All of the data below is to be returned unaltered.
"""
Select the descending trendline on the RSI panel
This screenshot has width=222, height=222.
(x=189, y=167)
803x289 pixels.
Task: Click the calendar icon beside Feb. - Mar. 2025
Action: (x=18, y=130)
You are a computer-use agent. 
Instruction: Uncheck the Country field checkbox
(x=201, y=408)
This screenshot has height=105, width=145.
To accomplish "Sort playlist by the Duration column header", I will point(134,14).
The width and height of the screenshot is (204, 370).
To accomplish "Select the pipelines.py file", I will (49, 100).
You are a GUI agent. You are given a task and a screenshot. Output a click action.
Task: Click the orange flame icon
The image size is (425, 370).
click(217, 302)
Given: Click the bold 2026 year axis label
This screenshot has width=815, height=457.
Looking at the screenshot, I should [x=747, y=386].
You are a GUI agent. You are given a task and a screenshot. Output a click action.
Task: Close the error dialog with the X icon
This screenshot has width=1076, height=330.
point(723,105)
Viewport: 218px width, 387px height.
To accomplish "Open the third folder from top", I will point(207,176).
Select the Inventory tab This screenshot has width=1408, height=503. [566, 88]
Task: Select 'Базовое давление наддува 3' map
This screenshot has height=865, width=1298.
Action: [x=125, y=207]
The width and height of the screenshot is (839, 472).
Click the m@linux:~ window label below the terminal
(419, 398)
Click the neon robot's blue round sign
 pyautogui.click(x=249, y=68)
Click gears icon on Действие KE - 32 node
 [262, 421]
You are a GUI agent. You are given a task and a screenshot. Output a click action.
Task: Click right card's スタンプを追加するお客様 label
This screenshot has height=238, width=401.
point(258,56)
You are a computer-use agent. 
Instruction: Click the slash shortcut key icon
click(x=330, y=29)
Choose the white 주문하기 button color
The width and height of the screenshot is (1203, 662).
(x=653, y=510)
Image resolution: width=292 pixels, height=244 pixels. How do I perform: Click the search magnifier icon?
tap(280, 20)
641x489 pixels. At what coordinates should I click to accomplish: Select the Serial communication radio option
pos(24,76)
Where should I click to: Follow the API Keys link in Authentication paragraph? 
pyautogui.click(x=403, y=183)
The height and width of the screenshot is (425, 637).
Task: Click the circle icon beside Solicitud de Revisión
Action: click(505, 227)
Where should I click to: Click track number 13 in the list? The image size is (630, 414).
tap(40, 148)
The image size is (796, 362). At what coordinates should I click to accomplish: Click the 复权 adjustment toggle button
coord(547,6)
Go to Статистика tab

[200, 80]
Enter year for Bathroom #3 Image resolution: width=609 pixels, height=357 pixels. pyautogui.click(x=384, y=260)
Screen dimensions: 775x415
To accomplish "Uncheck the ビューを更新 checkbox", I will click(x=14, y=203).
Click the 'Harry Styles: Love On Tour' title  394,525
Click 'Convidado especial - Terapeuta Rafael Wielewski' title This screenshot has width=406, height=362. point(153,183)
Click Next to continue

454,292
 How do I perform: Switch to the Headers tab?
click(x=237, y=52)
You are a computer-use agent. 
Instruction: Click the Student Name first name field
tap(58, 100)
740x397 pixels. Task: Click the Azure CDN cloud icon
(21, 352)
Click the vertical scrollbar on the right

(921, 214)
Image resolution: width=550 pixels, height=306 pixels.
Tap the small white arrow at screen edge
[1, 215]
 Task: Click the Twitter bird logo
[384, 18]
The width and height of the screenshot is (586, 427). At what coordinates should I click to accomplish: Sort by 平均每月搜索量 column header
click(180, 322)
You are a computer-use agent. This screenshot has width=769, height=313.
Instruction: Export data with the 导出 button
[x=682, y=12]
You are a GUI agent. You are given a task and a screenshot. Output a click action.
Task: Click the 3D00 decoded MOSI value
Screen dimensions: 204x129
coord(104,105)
"""
- [Task output]
Select the descending trendline on the RSI panel
This screenshot has width=222, height=222.
(x=189, y=167)
803x289 pixels.
Task: Click the calendar icon beside Feb. - Mar. 2025
Action: (x=18, y=130)
You are a computer-use agent. 
Instruction: Uncheck the Country field checkbox
(x=201, y=408)
This screenshot has height=105, width=145.
To accomplish "Sort playlist by the Duration column header", I will point(134,14).
The width and height of the screenshot is (204, 370).
To accomplish "Select the pipelines.py file", I will (49, 100).
You are a GUI agent. You are given a task and a screenshot. Output a click action.
Task: Click the orange flame icon
The image size is (425, 370).
click(217, 302)
Given: Click the bold 2026 year axis label
This screenshot has width=815, height=457.
Looking at the screenshot, I should [x=747, y=386].
You are a GUI agent. You are given a task and a screenshot. Output a click action.
Task: Close the error dialog with the X icon
This screenshot has width=1076, height=330.
point(723,105)
Viewport: 218px width, 387px height.
To accomplish "Open the third folder from top", I will point(207,176).
Select the Inventory tab This screenshot has width=1408, height=503. [566, 88]
Task: Select 'Базовое давление наддува 3' map
This screenshot has height=865, width=1298.
Action: [x=125, y=207]
The width and height of the screenshot is (839, 472).
Click the m@linux:~ window label below the terminal
(419, 398)
Click the neon robot's blue round sign
 pyautogui.click(x=249, y=68)
Click gears icon on Действие KE - 32 node
 [262, 421]
You are a GUI agent. You are given a task and a screenshot. Output a click action.
Task: Click right card's スタンプを追加するお客様 label
This screenshot has height=238, width=401.
point(258,56)
You are a computer-use agent. 
Instruction: Click the slash shortcut key icon
click(x=330, y=29)
Choose the white 주문하기 button color
The width and height of the screenshot is (1203, 662).
(x=653, y=510)
Image resolution: width=292 pixels, height=244 pixels. How do I perform: Click the search magnifier icon?
tap(280, 20)
641x489 pixels. At what coordinates should I click to accomplish: Select the Serial communication radio option
pos(24,76)
Where should I click to: Follow the API Keys link in Authentication paragraph? 
pyautogui.click(x=403, y=183)
The height and width of the screenshot is (425, 637).
Task: Click the circle icon beside Solicitud de Revisión
Action: click(505, 227)
Where should I click to: Click track number 13 in the list? The image size is (630, 414).
tap(40, 148)
The image size is (796, 362). At what coordinates should I click to accomplish: Click the 复权 adjustment toggle button
coord(547,6)
Go to Статистика tab

[200, 80]
Enter year for Bathroom #3 Image resolution: width=609 pixels, height=357 pixels. pyautogui.click(x=384, y=260)
Screen dimensions: 775x415
To accomplish "Uncheck the ビューを更新 checkbox", I will click(x=14, y=203).
Click the 'Harry Styles: Love On Tour' title  394,525
Click 'Convidado especial - Terapeuta Rafael Wielewski' title This screenshot has width=406, height=362. point(153,183)
Click Next to continue

454,292
 How do I perform: Switch to the Headers tab?
click(x=237, y=52)
You are a computer-use agent. 
Instruction: Click the Student Name first name field
tap(58, 100)
740x397 pixels. Task: Click the Azure CDN cloud icon
(21, 352)
Click the vertical scrollbar on the right

(921, 214)
Image resolution: width=550 pixels, height=306 pixels.
Tap the small white arrow at screen edge
[1, 215]
 Task: Click the Twitter bird logo
[384, 18]
The width and height of the screenshot is (586, 427). At what coordinates should I click to accomplish: Sort by 平均每月搜索量 column header
click(180, 322)
You are a computer-use agent. This screenshot has width=769, height=313.
Instruction: Export data with the 导出 button
[x=682, y=12]
You are a GUI agent. You are given a task and a screenshot. Output a click action.
Task: Click the 3D00 decoded MOSI value
Screen dimensions: 204x129
coord(104,105)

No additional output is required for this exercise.